(Stored data)

···

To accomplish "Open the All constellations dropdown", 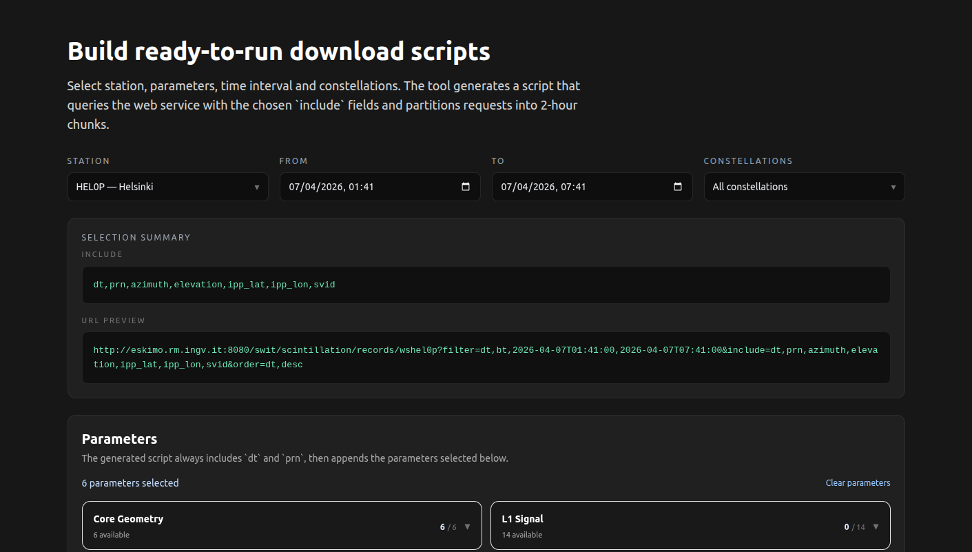I will (792, 187).
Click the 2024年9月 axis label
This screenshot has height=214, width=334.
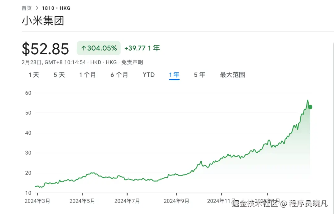click(177, 201)
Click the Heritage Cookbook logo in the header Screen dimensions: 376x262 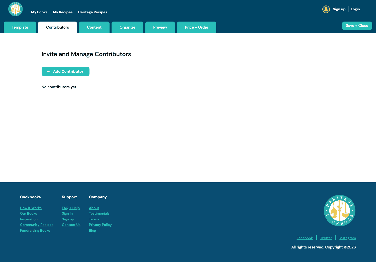click(16, 9)
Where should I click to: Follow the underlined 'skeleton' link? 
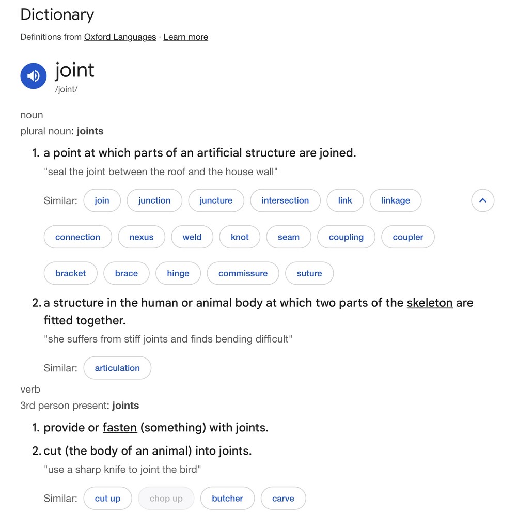tap(430, 303)
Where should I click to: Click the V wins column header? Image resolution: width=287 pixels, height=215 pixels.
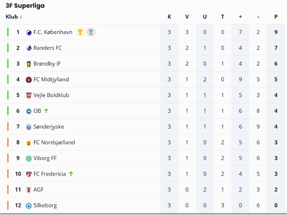(187, 17)
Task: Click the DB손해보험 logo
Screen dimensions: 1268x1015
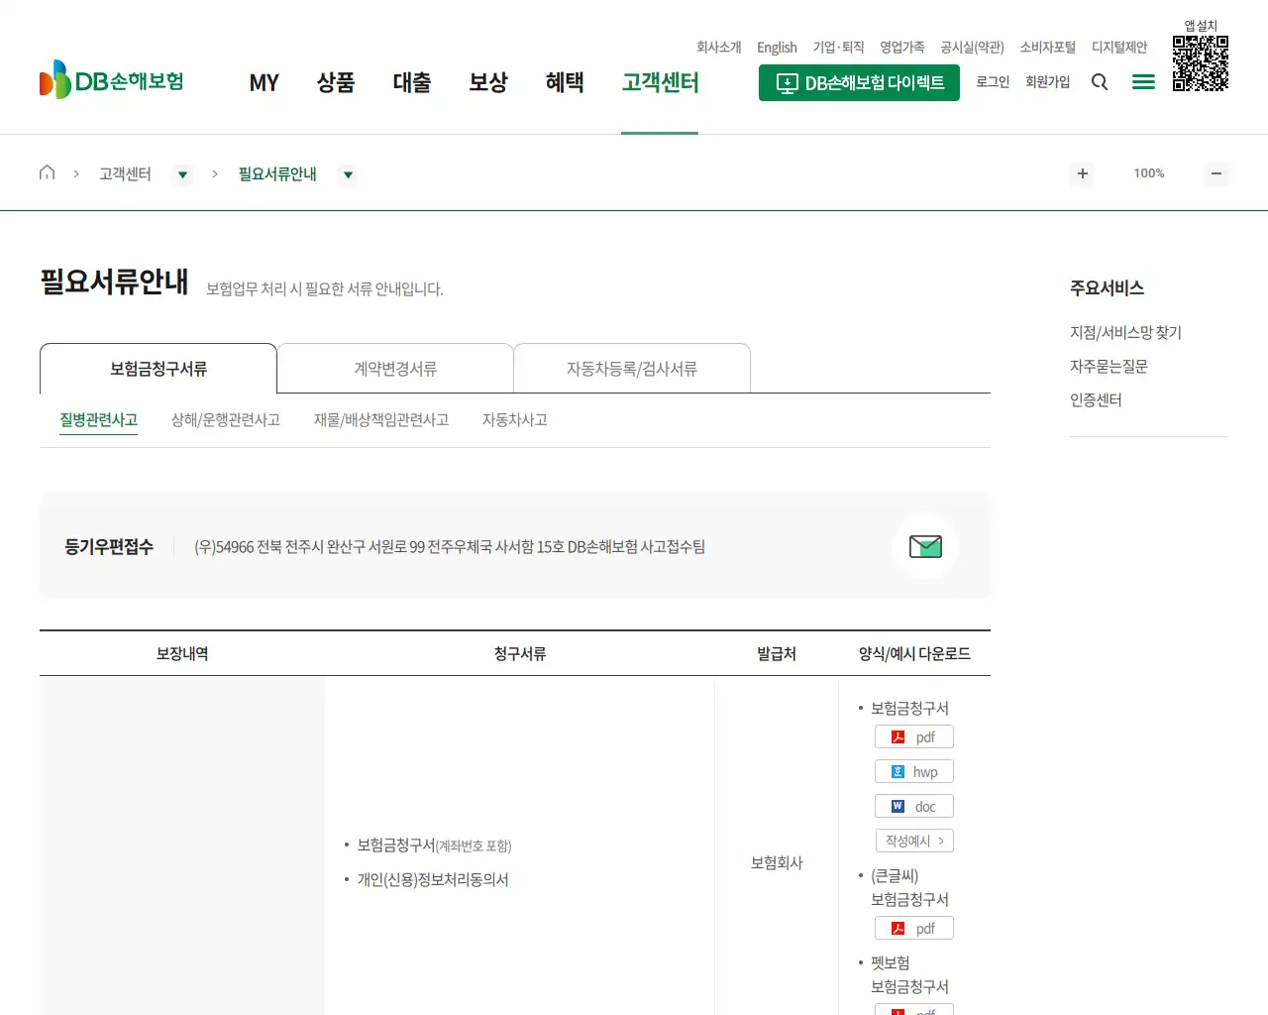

···

■ Task goal ■
Before answering, please find the line containing "Where should I click to: Click" above, then copy exactly from it through the last line of the entries, both included, without pictures.

■ Exercise output ■
Where should I click to: Click the V wins column header? Image resolution: width=287 pixels, height=215 pixels.
(187, 17)
Task: Click the DB손해보험 logo
Screen dimensions: 1268x1015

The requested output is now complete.